Work instruction: Show all lines from the material that carry the word "bell".

Records for processing:
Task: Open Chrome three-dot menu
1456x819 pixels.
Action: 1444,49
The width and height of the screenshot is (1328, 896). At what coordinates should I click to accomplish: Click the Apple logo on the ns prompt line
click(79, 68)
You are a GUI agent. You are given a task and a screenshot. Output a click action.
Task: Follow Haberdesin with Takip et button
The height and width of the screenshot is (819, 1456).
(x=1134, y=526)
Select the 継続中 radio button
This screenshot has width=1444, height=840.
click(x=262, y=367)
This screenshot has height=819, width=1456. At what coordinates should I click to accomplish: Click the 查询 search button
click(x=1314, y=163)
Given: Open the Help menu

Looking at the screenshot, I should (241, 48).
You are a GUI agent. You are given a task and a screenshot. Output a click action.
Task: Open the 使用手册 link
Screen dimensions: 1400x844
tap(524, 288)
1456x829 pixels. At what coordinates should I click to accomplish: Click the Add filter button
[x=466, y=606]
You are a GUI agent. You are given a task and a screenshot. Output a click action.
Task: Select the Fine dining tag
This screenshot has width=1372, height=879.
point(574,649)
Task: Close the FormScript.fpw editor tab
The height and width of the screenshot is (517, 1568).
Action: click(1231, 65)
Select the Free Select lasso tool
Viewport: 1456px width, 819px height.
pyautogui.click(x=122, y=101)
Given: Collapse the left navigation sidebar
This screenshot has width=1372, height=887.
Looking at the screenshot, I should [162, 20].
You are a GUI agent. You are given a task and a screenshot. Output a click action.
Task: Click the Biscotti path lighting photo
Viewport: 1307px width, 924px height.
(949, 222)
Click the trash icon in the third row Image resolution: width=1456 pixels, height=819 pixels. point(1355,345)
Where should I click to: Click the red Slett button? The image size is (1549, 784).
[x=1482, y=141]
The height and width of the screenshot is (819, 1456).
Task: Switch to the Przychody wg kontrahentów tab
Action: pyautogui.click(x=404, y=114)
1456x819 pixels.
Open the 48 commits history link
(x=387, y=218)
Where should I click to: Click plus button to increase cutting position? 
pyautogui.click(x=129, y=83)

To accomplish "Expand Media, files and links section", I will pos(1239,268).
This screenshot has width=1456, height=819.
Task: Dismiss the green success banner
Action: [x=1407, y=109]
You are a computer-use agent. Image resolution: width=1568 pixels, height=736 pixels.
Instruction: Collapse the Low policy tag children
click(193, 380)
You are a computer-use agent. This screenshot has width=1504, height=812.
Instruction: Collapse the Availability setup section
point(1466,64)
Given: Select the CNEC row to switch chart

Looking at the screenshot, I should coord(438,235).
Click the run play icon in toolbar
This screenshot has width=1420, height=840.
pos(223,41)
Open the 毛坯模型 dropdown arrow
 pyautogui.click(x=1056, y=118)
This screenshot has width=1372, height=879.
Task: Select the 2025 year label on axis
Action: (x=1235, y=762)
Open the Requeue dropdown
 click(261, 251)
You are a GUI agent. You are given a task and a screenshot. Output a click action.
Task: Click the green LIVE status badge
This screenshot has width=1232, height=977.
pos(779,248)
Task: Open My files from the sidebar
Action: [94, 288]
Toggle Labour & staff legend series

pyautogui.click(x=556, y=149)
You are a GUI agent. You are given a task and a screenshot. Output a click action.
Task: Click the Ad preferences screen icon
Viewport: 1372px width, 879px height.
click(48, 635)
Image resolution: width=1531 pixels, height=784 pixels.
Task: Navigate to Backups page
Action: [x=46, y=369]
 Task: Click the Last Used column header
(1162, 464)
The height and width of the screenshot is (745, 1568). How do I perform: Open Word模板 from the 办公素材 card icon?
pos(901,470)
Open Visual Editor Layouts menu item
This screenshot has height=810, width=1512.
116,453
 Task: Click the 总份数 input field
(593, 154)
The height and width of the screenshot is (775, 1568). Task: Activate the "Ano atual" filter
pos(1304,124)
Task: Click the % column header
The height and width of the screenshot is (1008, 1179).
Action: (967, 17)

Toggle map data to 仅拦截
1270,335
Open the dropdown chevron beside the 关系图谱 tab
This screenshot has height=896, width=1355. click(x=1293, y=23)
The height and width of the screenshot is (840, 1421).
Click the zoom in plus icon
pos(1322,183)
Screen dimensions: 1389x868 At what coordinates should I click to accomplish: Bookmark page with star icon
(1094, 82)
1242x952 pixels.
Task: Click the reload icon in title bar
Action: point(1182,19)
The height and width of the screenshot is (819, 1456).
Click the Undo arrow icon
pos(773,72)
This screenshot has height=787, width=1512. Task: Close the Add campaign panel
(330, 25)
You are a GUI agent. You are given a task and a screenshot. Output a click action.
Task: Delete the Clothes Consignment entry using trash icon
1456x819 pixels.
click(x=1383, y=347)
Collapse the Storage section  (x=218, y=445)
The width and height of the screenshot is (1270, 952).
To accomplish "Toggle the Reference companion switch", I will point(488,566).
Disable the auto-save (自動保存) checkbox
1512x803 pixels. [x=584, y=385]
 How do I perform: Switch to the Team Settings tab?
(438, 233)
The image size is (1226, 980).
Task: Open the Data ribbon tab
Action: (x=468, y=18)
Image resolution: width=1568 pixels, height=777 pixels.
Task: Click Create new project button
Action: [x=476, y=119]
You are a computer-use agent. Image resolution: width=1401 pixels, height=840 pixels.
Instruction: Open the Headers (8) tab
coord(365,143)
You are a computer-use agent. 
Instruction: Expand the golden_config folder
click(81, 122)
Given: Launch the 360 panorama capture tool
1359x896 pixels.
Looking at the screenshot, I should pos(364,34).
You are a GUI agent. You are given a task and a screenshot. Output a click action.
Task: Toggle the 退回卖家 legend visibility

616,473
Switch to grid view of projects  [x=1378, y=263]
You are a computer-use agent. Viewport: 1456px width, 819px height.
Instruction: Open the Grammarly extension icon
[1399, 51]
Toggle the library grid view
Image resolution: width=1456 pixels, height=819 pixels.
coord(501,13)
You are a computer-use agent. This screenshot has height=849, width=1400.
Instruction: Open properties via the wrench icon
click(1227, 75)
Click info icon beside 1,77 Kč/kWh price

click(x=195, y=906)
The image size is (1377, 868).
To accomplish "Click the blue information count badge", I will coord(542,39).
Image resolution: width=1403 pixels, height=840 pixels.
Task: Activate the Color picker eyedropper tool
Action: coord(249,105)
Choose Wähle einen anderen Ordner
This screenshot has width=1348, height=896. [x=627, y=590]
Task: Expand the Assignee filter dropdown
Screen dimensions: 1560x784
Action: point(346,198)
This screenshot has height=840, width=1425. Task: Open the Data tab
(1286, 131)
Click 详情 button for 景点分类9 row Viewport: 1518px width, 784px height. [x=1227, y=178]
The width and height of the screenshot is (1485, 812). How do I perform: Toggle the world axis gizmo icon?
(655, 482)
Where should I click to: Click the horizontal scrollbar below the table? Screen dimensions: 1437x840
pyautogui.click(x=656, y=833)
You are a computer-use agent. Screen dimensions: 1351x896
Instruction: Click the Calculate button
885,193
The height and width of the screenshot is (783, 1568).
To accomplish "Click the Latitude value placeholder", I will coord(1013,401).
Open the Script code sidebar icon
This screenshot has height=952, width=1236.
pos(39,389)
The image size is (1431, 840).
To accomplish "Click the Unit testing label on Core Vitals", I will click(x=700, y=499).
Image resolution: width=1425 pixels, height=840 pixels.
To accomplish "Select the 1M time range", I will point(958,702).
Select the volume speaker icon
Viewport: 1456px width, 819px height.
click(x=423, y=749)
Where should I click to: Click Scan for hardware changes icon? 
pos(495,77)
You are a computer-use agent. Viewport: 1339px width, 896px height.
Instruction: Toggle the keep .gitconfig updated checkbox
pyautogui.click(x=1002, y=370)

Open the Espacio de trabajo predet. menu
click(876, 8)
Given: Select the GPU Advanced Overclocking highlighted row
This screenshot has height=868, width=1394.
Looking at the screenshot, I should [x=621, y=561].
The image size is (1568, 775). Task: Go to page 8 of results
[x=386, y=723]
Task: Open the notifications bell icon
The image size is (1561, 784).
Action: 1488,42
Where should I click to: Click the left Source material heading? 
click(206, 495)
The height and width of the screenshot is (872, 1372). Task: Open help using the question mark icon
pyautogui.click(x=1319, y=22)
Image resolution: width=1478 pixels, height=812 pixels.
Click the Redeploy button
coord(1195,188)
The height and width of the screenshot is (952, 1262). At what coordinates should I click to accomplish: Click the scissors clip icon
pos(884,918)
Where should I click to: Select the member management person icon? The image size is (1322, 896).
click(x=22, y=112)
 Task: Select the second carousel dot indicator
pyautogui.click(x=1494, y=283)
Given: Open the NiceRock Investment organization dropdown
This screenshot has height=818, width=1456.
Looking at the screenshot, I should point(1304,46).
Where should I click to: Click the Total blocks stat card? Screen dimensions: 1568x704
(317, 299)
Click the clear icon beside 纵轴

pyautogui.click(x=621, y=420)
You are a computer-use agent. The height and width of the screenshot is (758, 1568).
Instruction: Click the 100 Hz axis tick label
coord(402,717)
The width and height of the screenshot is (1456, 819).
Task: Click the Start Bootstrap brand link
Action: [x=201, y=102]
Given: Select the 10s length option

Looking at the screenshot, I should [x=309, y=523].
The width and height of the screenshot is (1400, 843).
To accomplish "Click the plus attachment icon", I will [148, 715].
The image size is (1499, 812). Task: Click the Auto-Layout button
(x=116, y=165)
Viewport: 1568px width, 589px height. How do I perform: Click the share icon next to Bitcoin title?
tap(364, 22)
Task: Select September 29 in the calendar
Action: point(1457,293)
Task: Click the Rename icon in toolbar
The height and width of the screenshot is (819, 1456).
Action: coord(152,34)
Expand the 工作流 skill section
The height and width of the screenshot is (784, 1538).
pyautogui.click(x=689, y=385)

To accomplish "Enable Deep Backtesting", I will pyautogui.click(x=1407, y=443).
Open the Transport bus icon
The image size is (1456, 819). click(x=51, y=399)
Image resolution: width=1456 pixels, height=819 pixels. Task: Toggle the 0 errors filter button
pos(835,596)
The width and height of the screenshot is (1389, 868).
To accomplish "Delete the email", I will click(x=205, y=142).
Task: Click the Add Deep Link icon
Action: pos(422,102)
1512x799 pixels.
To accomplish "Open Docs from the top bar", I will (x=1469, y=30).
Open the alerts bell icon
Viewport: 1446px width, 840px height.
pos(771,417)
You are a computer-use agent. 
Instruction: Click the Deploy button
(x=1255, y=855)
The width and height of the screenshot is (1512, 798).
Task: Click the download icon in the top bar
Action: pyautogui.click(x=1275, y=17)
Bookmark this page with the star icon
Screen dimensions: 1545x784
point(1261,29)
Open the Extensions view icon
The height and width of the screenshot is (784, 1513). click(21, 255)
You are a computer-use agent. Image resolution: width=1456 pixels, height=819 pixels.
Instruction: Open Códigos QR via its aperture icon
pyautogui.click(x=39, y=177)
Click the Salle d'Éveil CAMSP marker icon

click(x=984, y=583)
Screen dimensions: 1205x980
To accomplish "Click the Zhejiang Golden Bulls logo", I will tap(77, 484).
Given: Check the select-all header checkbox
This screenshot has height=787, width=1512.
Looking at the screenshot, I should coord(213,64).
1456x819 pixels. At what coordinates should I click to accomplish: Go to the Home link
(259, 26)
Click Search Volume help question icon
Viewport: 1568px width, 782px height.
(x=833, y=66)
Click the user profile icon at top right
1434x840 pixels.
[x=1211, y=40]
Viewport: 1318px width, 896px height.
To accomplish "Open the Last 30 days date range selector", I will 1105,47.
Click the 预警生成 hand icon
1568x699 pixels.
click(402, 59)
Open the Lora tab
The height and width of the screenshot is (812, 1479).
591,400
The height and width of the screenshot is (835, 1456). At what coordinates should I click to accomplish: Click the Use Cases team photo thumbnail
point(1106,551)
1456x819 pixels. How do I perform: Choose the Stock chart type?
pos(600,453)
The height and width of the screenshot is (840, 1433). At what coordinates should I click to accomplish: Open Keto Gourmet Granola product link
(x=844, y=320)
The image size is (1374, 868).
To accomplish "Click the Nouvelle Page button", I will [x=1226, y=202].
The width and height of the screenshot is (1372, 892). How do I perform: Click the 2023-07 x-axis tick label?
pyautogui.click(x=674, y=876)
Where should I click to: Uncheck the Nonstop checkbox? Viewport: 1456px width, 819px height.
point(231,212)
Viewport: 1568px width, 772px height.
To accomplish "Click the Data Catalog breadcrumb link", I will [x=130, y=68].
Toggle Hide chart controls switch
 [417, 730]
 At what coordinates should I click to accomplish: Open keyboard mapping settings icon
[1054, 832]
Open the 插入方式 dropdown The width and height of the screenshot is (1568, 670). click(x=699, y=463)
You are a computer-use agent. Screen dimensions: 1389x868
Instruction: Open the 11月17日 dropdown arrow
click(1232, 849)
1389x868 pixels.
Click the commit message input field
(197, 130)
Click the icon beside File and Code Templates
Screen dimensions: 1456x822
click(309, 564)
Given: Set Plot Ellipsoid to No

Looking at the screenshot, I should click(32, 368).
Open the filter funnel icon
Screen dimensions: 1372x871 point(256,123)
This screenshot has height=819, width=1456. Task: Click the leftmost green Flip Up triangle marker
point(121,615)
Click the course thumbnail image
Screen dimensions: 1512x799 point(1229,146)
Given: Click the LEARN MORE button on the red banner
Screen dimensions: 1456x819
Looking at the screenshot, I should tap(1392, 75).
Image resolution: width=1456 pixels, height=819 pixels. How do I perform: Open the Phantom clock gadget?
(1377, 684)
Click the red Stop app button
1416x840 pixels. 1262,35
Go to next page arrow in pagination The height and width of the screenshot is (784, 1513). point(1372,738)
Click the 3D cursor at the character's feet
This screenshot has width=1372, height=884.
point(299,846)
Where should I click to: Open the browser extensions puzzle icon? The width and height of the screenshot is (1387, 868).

Output for this exercise:
Task: Open the notifications bell icon
Open the alerts bell icon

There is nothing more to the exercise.